Amministrazione di sostegno - Amministratore, poteri, doveri -  Redazione P&D - 23/05/2020

La quarantena dell'amministratore di sostegno - Massimo Zanoni

Il periodo di emergenza che ci stiamo lasciando - speriamo definitivamente - alle spalle ha messo a dura prova anche l’amministratore di sostegno, il cui ruolo comporta necessariamente una molteplicità di relazioni e contatti diretti: con il beneficiario, con i Servizi, con il tribunale, con gli altri amministratori di sostegno, con chiunque si occupa del benessere del beneficiario.   

Nell’impossibilità di mantenere le relazioni nelle modalità tradizionali, ciascuno si è attivato trovando e talvolta inventando soluzioni praticabili nella singola situazione: la comunicazione a distanza ha registrato in poche settimane uno sviluppo maggiore che negli ultimi 10 anni, e questo ha reso praticabili azioni prima impensabili: l’utilizzo della mail per la comunicazione da e per il tribunale, così come l’utilizzo della videochiamata per i colloqui interpersonali e per quelli con gli operatori degli sportelli informativi sono evoluzioni importanti che fanno parte ormai a tutti gli effetti dell’esperienza dell’ads.

Poiché il distanziamento sembra destinato ad accompagnarci ancora, è necessario pensare a metodi nuovi anche per le attività non emergenziali ma ugualmente fondamentali, tra le quali quelle dei gruppi di mutuo aiuto tra ads, delle serate informative e dei corsi di formazione per ads.
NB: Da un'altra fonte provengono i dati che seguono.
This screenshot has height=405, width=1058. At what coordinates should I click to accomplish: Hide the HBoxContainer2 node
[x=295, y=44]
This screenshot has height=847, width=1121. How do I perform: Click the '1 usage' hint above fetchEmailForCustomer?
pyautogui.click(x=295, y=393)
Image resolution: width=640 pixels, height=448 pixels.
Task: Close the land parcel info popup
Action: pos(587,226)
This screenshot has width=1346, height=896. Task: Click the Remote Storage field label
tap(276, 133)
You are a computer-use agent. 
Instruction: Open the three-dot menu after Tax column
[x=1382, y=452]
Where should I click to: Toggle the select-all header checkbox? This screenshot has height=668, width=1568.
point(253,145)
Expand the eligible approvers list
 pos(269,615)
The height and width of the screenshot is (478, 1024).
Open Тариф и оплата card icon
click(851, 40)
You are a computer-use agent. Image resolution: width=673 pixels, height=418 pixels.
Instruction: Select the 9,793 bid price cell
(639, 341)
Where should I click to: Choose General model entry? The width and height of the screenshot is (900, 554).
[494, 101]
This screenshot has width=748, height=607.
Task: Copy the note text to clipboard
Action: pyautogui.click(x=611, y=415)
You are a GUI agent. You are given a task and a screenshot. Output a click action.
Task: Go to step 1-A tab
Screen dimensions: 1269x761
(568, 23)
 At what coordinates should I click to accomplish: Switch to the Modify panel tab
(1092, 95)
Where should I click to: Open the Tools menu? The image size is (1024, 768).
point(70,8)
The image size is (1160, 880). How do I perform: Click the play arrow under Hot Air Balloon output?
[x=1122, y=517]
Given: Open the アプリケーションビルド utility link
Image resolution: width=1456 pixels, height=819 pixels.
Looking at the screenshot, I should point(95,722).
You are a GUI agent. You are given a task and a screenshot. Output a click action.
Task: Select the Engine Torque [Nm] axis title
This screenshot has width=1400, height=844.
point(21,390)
Anche in questo caso la tecnologia è destinata ad avere un ruolo predominante, e questo apre oggettivamente ad opportunità sino ad ora sconosciute: basti pensare alla possibilità di partecipare ad un corso di formazione senza alcun ostacolo derivante dalla distanza geografica - posso partecipare allo stesso modo ad un corso di formazione promosso nella mia città piuttosto che in ogni altro punto del territorio nazionale - eliminando tra l’altro la complessità degli spostamenti.

E’ evidente peraltro che la modalità a distanza presenta dei grossi limiti dati dalla mancanza dell’esperienza del contatto, dello sguardo reciproco, dell’utilizzo dei momenti di pausa per confronti diretti e personali, e così via. 

Mi pare quindi necessario, nell’affrontare questa nuova fase, che all’investimento di risorse economiche e di energie personali nell’utilizzo dello strumento informatico si accompagni un eguale investimento nella ricerca di accorgimenti per cercare di compensare i limiti del rapporto a distanza. Si rende necessario anzitutto un accompagnamento degli ads, ed in particolare di quelli con minore esperienza con la tecnologia, nell’uso dei nuovi strumenti: possono rivelarsi utili a questo riguardo comunicazioni scritte di introduzione e presentazione del nuovo tipo di proposta, diffusione di tutorial ecc..

Occorre inoltre che gli stessi formatori e i vari operatori addetti ad uno sportello informativo o all’organizzazione di un incontro o di un corso di formazione a distanza siano a loro volta formati per gestire una comunicazione che deve recuperare l’empatia della relazione personale e deve saper cogliere i momenti di difficoltà nella comprensione: poca frontalità e molto ascolto, come nella relazione personale.

Ancora una volta l’esperienza dell’amministrazione di sostegno anticipa i cambiamenti e si pone come avanguardia nella sperimentazione di nuovi modelli di relazione tra le persone.